■ **Set of tasks**:
- a) Rewrite the listing from its first line through the line containing "Action: click(1027, 629)", substituting "red" for "magenta" and leaving everything else unchanged. Leave the pictures out.
- b) Continue the forum reply about computing surface fluxes in SfePy from the point where it stops.

■ **Page extract**:
****

Hi Alec,
Not yet - we actually never saved a solution on a surface. I will try to fix
this issue now. Then, something like the following code should work (see [1]
for definition of d_surface_flux term, K is a permeability matrix):
1. Define a postprocessing function.
def post_process(out, pb, state, extend=False):
"""
Calculate fluxes.
"""
from sfepy.base.base import Struct
from sfepy.fem import extend_cell_data
ev = pb.evaluate
flux = ev('d_surface_flux.2.Gamma(m.K, t)', mode='el_avg')
flux = extend_cell_data(flux, pb.domain, 'Gamma') # Extend to whole domain
- this does not work now.
out['flux'] = Struct(name='output_data', mode='cell',
data=flux, dofs=None)
return out
2. Add the function to the options:
options = {
'post_process_hook' : 'post_process',
}
> 2. Suppose we solve pure Dirichlet problem (no Neumann conditions). We need
> to specify essential boundary conditions on the all surface nodes? What is
> the best way to select all surface nodes?

****

■ **Dataset excerpts**:
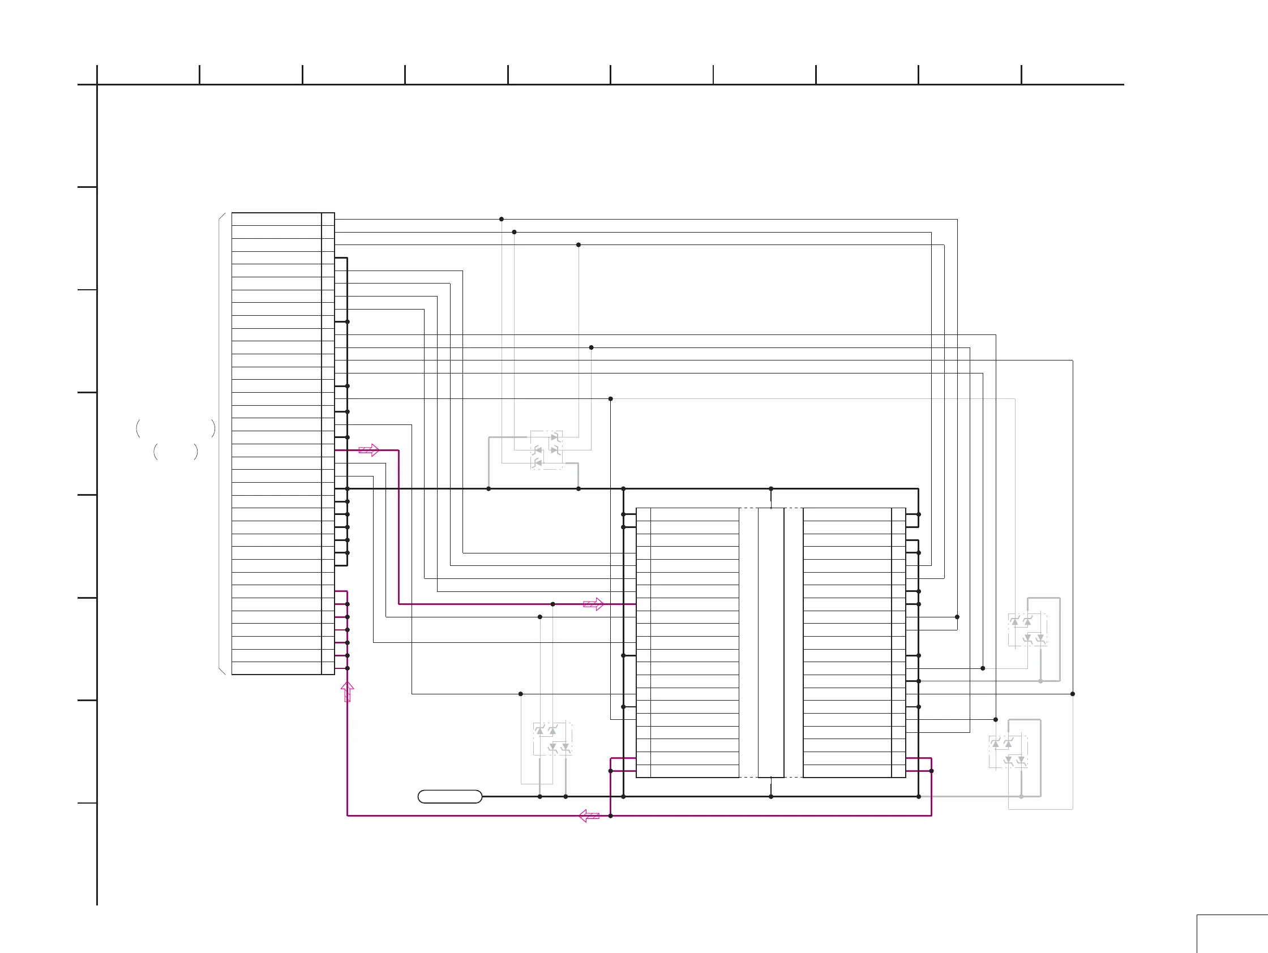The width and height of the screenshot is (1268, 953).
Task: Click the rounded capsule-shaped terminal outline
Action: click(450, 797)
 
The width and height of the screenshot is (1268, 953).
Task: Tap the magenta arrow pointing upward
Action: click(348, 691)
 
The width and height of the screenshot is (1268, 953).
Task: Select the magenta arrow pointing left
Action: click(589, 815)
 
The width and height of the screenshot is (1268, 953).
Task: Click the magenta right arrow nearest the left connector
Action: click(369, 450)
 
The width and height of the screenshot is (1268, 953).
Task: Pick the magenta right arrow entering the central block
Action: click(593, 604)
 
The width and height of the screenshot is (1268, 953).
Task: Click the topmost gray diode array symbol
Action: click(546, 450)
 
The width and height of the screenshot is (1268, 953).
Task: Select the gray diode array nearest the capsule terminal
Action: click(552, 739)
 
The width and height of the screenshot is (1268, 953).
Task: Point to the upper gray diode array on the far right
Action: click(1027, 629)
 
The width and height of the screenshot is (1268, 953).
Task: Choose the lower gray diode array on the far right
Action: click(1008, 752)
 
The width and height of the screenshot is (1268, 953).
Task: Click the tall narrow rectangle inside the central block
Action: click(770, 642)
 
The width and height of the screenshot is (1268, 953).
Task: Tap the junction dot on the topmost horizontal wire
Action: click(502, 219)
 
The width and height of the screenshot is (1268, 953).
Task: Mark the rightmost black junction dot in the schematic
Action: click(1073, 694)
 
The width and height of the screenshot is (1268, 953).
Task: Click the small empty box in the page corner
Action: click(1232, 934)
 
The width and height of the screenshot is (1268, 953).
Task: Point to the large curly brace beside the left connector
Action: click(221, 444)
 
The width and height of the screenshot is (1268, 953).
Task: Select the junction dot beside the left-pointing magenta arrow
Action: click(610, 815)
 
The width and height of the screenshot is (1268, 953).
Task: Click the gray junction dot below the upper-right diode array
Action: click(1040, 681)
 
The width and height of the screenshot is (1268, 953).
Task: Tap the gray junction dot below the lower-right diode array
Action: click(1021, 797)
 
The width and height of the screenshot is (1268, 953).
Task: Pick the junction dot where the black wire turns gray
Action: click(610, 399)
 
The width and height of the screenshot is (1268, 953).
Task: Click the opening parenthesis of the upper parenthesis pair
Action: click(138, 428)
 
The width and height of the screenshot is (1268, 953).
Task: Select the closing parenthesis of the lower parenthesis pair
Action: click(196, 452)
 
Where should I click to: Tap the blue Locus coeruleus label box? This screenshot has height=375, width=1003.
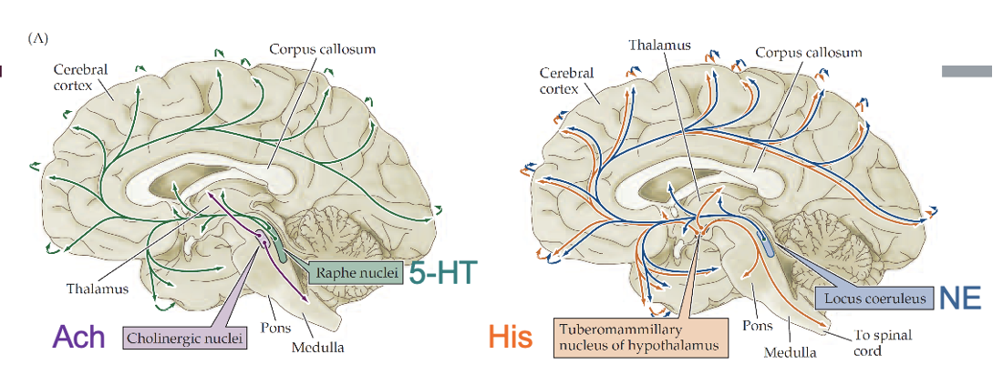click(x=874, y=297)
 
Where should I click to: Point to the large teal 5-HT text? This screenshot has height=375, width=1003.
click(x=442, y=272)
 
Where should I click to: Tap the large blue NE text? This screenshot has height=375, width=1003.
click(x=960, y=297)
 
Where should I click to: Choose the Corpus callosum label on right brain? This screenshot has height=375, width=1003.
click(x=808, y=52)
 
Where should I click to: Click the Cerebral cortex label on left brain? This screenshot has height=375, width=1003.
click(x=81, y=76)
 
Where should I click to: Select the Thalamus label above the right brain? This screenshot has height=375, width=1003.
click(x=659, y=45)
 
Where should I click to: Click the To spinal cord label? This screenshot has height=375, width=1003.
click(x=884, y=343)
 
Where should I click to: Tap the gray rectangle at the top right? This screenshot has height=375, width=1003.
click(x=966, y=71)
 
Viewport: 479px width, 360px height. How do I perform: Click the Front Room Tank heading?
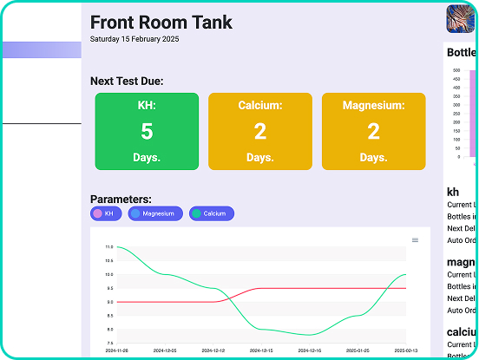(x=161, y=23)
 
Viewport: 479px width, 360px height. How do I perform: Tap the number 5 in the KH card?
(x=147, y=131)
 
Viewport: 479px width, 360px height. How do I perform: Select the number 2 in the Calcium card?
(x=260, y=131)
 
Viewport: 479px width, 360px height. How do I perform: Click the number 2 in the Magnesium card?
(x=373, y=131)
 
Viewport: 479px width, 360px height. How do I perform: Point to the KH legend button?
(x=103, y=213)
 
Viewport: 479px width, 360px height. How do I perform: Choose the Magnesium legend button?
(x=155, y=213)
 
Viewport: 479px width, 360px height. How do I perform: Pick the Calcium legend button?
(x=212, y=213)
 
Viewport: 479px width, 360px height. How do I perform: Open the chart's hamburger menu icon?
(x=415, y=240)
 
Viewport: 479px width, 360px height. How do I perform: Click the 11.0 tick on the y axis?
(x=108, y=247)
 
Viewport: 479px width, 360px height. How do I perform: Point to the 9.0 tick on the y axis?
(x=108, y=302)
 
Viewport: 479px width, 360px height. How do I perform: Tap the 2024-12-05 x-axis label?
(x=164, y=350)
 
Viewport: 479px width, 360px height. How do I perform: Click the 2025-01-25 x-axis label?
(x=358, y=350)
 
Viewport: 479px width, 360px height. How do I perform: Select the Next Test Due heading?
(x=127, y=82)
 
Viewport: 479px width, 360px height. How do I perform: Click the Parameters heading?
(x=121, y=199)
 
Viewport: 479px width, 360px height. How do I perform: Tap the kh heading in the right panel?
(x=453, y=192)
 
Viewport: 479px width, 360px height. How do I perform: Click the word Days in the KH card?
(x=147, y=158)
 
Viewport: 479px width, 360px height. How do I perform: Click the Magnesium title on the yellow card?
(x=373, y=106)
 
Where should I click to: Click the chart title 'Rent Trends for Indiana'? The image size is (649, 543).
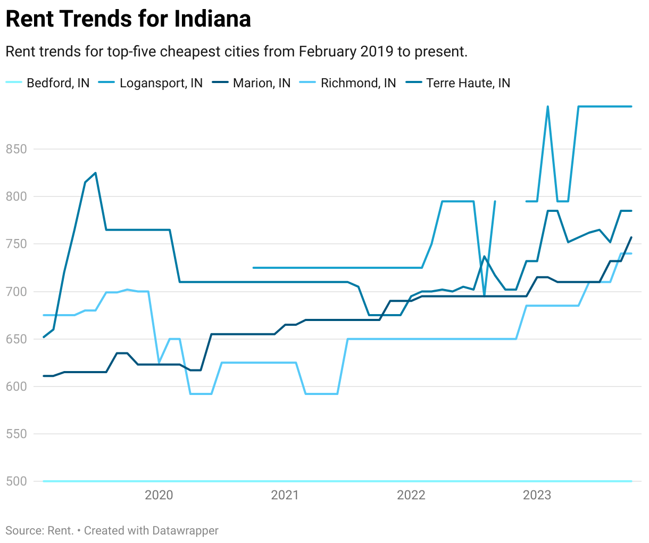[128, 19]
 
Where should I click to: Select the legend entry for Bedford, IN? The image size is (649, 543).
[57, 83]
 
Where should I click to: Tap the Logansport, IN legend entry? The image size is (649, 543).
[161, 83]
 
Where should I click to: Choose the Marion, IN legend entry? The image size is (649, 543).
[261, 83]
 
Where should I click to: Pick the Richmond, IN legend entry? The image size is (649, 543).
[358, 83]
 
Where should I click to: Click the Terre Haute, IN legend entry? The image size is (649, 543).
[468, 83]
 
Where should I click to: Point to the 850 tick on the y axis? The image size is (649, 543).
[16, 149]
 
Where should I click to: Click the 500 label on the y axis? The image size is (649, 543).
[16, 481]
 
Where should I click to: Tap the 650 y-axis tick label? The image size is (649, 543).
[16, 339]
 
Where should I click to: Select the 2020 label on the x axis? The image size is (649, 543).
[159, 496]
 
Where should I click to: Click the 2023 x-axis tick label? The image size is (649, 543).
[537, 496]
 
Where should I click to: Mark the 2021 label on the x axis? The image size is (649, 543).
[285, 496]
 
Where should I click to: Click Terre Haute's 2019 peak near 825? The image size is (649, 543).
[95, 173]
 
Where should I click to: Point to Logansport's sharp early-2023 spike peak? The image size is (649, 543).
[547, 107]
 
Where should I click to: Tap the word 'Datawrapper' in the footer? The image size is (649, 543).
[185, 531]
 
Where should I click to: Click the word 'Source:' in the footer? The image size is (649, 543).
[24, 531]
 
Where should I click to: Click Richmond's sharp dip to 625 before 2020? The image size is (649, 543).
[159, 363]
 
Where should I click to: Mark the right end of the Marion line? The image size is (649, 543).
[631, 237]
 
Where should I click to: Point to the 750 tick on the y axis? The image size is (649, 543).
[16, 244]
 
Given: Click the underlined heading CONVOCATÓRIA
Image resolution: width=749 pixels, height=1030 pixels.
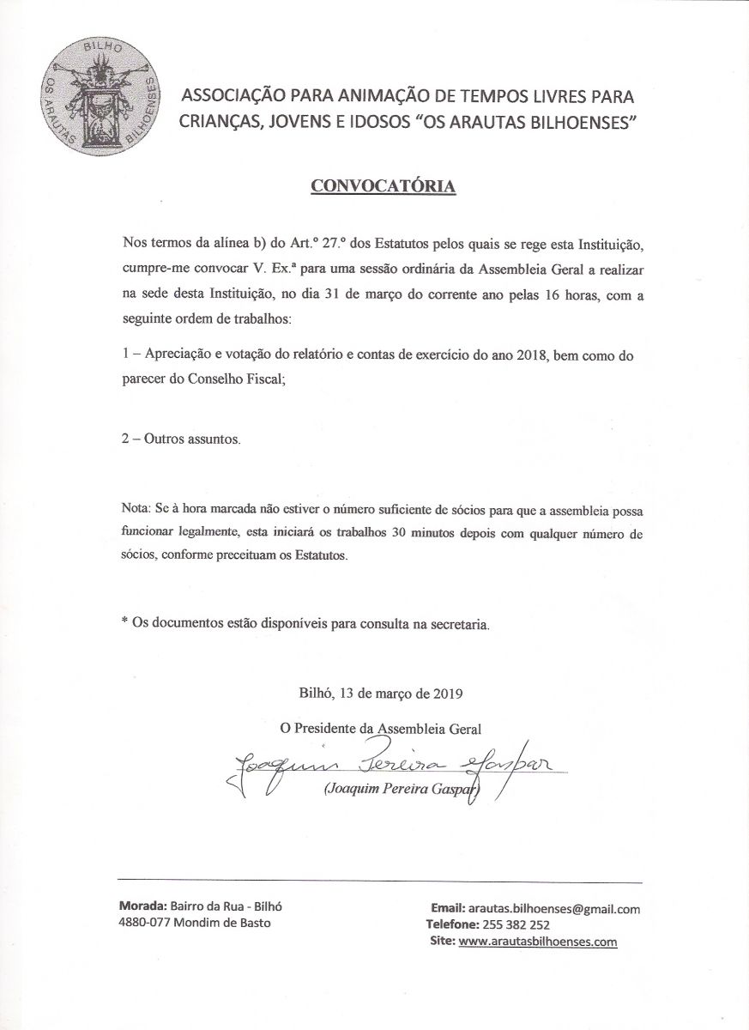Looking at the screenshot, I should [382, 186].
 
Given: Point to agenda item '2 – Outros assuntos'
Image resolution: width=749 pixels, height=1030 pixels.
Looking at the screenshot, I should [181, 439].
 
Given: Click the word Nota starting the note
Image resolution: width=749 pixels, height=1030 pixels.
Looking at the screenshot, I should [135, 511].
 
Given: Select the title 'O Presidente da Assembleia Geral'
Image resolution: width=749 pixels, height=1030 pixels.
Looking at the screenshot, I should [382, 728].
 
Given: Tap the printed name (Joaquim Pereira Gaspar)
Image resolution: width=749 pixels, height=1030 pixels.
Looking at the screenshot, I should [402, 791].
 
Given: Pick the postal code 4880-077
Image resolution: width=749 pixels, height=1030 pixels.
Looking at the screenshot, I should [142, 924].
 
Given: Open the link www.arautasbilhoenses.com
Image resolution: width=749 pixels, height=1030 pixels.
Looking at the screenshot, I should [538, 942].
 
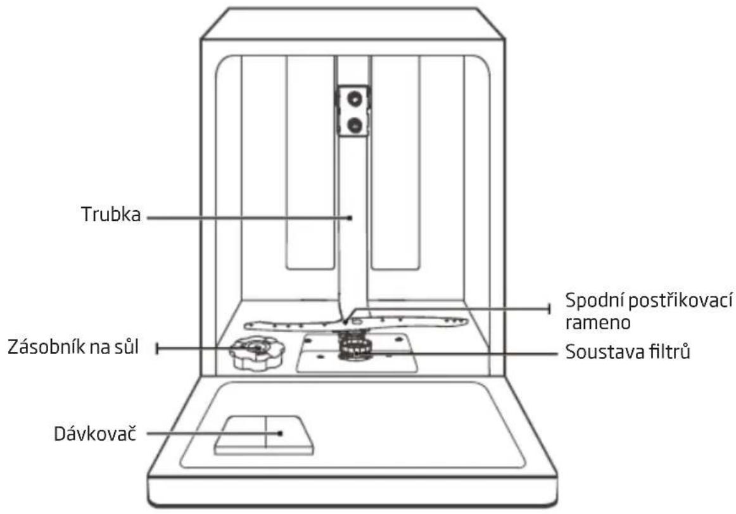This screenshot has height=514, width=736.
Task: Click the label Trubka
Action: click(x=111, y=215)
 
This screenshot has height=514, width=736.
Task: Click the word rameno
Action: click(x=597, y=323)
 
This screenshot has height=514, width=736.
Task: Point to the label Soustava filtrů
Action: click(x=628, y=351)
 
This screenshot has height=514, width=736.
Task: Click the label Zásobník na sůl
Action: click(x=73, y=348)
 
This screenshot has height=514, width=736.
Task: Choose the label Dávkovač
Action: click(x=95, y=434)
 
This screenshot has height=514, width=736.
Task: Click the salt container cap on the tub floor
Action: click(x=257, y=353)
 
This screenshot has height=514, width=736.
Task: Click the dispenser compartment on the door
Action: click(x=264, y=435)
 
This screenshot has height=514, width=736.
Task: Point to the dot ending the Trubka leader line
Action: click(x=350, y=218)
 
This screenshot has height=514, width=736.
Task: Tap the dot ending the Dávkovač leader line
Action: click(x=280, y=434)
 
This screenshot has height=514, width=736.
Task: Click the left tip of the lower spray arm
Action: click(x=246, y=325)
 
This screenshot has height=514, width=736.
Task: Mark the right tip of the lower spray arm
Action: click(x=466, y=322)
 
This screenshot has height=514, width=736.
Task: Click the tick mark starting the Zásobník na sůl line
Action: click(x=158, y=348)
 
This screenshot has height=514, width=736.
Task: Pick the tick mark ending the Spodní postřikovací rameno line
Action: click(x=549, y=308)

****

■ **Exercise answers**:
- a)
The width and height of the screenshot is (1268, 953).
Task: Click the rounded capsule-shaped terminal outline
Action: click(450, 797)
 
The width and height of the screenshot is (1268, 953).
Task: Tap the red arrow pointing upward
Action: click(348, 691)
 
The width and height of the screenshot is (1268, 953).
Task: Select the red arrow pointing left
Action: click(589, 815)
 
The width and height of the screenshot is (1268, 953).
Task: Click the red right arrow nearest the left connector
Action: click(369, 450)
 
The width and height of the screenshot is (1268, 953).
Task: Pick the red right arrow entering the central block
Action: click(593, 604)
 
The width and height of the screenshot is (1268, 953).
Task: Click the topmost gray diode array symbol
Action: click(546, 450)
 
The width and height of the screenshot is (1268, 953).
Task: Select the gray diode array nearest the capsule terminal
Action: click(552, 739)
 
The width and height of the screenshot is (1268, 953).
Task: Point to the upper gray diode array on the far right
Action: click(1027, 629)

- b)
You can use the following region definition:
regions = {
'Gamma' : ('nodes of surface', {}),
}
to select all the surface nodes.
> 3. Suppose the Neumann boundary conditions is not zero. In this case we
> need to add surface integral with the flux. Do we need to add new term for
> the flux in the problem description? And this term will be the surface
> integral but in the problem description we have only tetrahedral domain 3D
> mesh. What is the best way to select only surface part of the mesh for the
> surface integration?
Yes, you need to add the flux term "dw_surface_ndot.2.Gamma(m.c, s)" to the
equation, where m.c. is the given flux (a material), and s is the test
function, again check [1], c is the flux vector. As for the surface selection -
see above.
See also example [2] - linear elasticity with surface tractions.
Cheers,
r.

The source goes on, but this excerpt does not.